Technical information
- Licensing authority: FCC
- Facility ID: 56508
- Class: D
- Power: 1,000 watts (day)
- Translator: 97.5 W248CW (High Point)

Links
- Public license information: Public file; LMS;
- Website: cadenaradialnuevavida.com/site/wgos-1070-am/

= WGOS =

WGOS (1070 AM) is an American radio station broadcasting a Spanish Christian radio format. Licensed to High Point, North Carolina, it serves the Piedmont Triad area. The station is owned by Iglesia Nueva Vida, a national religious broadcaster.

WGOS is a daytimer station. By day, it is powered at 1,000 watts, using a non-directional antenna. But because 1070 AM is a clear channel frequency reserved for Class A KNX in Los Angeles, WGOS must sign off at night to avoid interference. Programming is heard around the clock on 100 watt FM translator W248CW at 97.5 MHz in High Point.

==History==
WHPE 1070 AM began broadcasting June 3, 1947. It and 95.5 FM were originally owned by the High Point Enterprise daily newspaper. The station was religious in the 1960s and then played Top 40.

In 1974, the FM station was purchased by the Bible Broadcasting Network, based in Charlotte, North Carolina, as the network's second station. The AM station switched its call sign to WGOS under local ownership, while the FM station continues using the call letters WHPE-FM.

In 1990, WGOS was playing "golden oldies". From 1992 until 1995, WGOS was a talk radio station. By 1997, the station was airing a mix of gospel music, country music and Spanish language programming.

On February 3, 2003, veteran radio host Dusty Dunn made his debut on WGOS, more than a year after leaving WWBG when it made a format change to Spanish programming. As he did on WWBG, he talked about politics and issues, interviewed local leaders, and took phone calls from listeners.
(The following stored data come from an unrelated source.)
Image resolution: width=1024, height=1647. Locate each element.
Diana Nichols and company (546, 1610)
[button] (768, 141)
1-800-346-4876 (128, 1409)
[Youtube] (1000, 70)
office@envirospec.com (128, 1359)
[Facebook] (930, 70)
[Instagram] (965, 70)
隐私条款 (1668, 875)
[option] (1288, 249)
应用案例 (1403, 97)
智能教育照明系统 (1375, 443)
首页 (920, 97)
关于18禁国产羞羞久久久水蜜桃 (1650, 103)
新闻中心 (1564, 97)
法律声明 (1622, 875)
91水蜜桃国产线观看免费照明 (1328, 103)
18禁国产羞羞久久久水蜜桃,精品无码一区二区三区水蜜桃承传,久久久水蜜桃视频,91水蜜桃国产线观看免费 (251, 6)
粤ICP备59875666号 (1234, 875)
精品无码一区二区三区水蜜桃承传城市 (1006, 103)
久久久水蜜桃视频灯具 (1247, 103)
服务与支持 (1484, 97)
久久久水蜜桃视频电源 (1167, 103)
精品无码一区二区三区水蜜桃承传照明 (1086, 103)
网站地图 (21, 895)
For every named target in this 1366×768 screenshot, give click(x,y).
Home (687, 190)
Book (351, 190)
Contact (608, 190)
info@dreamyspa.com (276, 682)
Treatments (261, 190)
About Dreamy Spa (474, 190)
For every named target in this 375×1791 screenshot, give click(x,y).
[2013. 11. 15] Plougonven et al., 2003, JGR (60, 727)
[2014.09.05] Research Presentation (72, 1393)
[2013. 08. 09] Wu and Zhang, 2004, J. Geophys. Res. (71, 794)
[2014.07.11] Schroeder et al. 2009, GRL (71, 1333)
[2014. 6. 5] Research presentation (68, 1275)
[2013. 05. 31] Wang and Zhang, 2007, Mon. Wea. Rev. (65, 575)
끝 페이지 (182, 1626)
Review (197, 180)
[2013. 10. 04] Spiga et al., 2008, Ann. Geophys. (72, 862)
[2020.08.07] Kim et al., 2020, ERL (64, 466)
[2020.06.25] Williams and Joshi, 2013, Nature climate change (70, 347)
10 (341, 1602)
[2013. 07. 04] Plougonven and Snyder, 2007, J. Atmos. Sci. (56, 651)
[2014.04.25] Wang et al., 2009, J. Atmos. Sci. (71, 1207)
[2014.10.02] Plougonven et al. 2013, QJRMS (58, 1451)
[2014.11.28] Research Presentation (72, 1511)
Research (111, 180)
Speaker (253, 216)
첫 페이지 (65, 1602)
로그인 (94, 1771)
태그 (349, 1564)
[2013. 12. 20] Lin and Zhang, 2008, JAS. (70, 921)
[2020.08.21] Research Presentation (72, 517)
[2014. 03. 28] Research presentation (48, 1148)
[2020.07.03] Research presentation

In order to convince station management to hire him, Dunn sold his own advertising. Also in 2003, WGOS moved its studio to Greensboro. Starting in 2006, the show focused primarily on sports, with Jim Modlin as co-host. On May 30, 2008, Dunn retired after 44 years in Greensboro area radio.

Ritchy Broadcasting owned the station prior to its sale to High Point-based religious broadcaster Iglesia Nueva Vida.